The WWF is cheering today’s vote by the European Parliament, which proposes that all new houses, offices and shops built in the EU produce the same amount of energy as they consume by 2019.
The deadline for all new public buildings is 2016.
“We commend the vision of the legislators in making zero net energy buildings the cornerstone of the revised directive,” said Arianna Vitali Roscini, WWF’s policy officer for energy conservation in buildings. “Technically and economically there is nothing standing in the way of an earlier deadline for all new constructions, which could help the EU achieve the 2020 emissions reduction targets.”
The vote still needs to be confirmed by the Council of the Ministers later this year.
“There is huge potential for buildings to consume less energy and produce renewable energy on site,” Roscini said. “Promotion of energy efficiency is a winning strategy for Europe. It improves energy security, reduces greenhouse gas emissions, encourages technology development and creates new jobs. This is a structural change within reach, it is up to political will to make it happen.”
The new standards will also apply to all major renovations, not only to those of with areas of more than 1,000 square metres, as was previously required.
Buildings in Europe account for 40 per cent of energy consumption and 36 per cent of greenhouse gas emissions.
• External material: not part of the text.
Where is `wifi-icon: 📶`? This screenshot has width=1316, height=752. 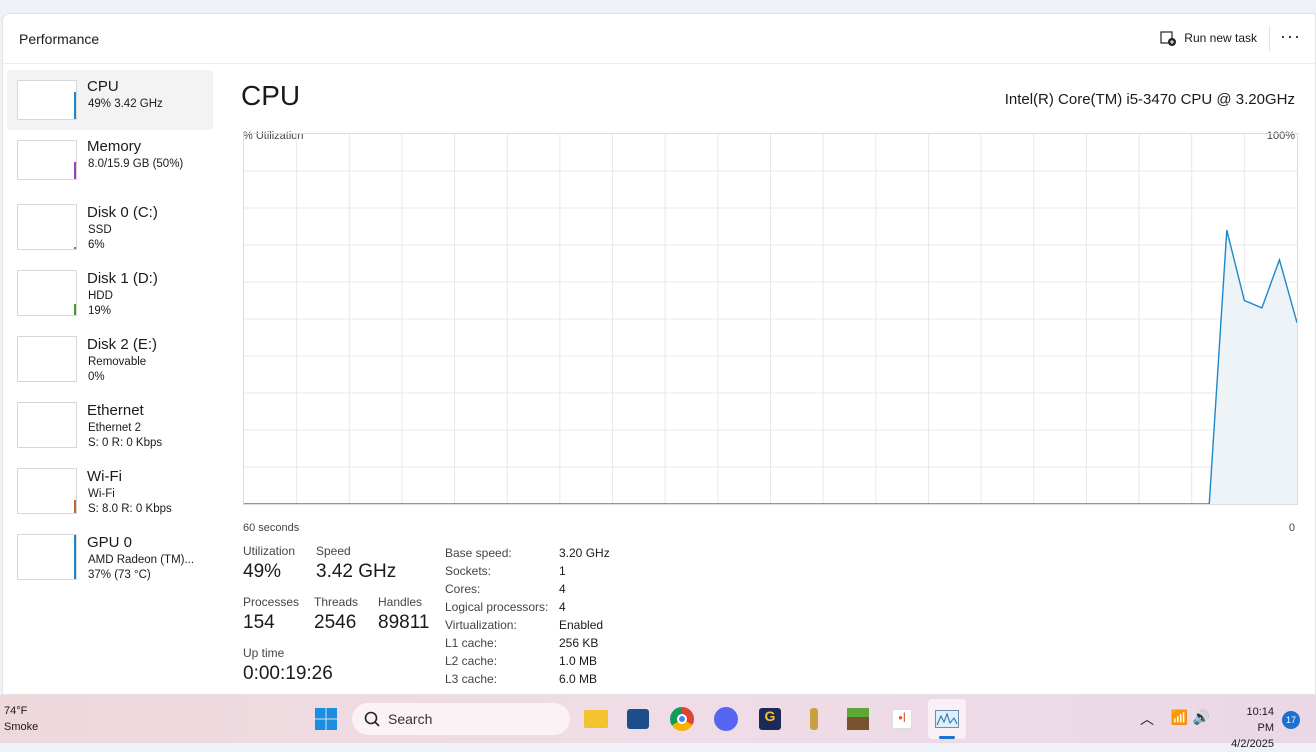 wifi-icon: 📶 is located at coordinates (1180, 718).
The WWF is also presenting an exhibit this week at the European Parliament in Strasbourg to showcase the new generation of efficient buildings in Europe. The exhibit runs through Friday and highlights six super-efficient buildings:
- The WWF offices in Zeist, the Netherlands;
- The Promitheus residential building in Athens;
- The Star Dome One project in Rucar, Romania;
- The ruralZed residential project in Grande Synthe, France;
- The Kingspan Lighthouse in Garston, UK; and
- The Arthur Woll Haus, university building in Siegen, Germany.